# Could a new partner arouse a high sex drive?



## southbound (Oct 31, 2010)

I know this question could depend on a lot of things and may seem like a duh question, but I'll try to give the specific situation. I read a lot here and other places about women with low sex drives and rarely wanting to have sex with their husband. I was never satisfied with the frequency of sex in my marriage either. Even though my wife seemed to be ok during, she just wasn't someone who seemed to put much priority on having sex; she didn't want anything too spicy, and it just didn't seem to float her boat. After she asked for a divorce just for the "I'm not happy" reasons, a lot of people asked if i thought she could be having an affair. I didn't think so because when one has an affair, there is usually sex involved at some point. I even have friends, both men and women, who say, "if she finds someone new, she better find a man who doesn't like sex, and good luck with that." My thinking is that she doesn't care for sex, but could a new person ignite a fire in her and cause her to want sex? I'm sure this might be the case in the beginning of a relationship, but if she has not seemed interested all these years, would a new sexual relationship probably turn sour after a while too? has anyone had experience with this?


----------



## Atholk (Jul 25, 2009)

Women can very much change their sexual response from one man to another. Plenty of husbands are utterly shocked to find out their wife who has minimal response to them, has a very high sexual response to a more attractive lover.

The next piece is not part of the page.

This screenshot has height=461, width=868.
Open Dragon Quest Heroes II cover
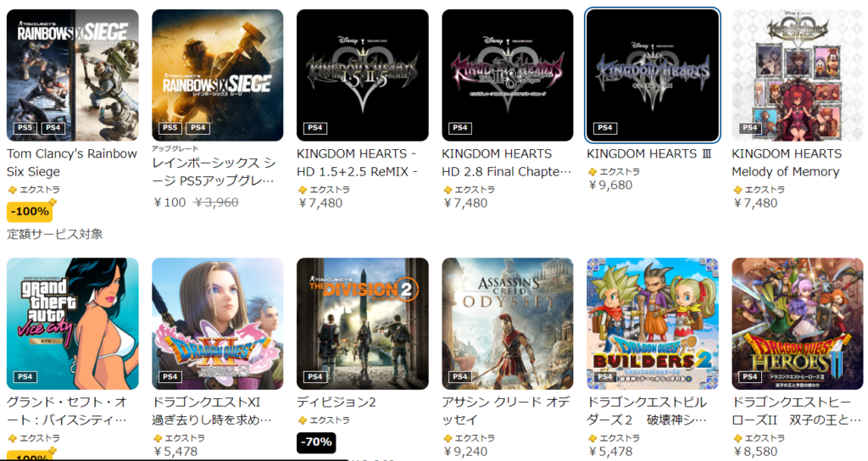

It's not a calcuated move on the part of the women though. It's all fairly unconscious.


----------



## MsLonely (Sep 23, 2010)

Because women need connection to have sex, by hormone itself isn't enough to turn on!
We also need satisfaction and happiness in the marriage to enjoy sex with husbands!
Another realistic issue is many men don't understand when the husband fails to make her reach her climax or she's not satisfied, she will eventually lose her sexual interests in him. The last surprise but not the least is, lots of good women love dirty sex as well.
_Posted via Mobile Device_


----------



## MsLonely (Sep 23, 2010)

A woman with low sex drive has a dry puxxy as well, lacking of loving juice.
So you know how to understand her sex drive correctly.
If there's no connection, even she's horny with lots of loving juice. She won't come to you. So make sure you're always fun & attractive! 
_Posted via Mobile Device_


----------



## lbell629 (May 10, 2010)

southbound - I would answer yes to both your questions - the feelings of a new relationship, of the pursuit and getting to know each other could ignite your wife to want to have sex more frequently than with you, and yes, it too can cool down as the years go on if she stays with the same man - possibly.


----------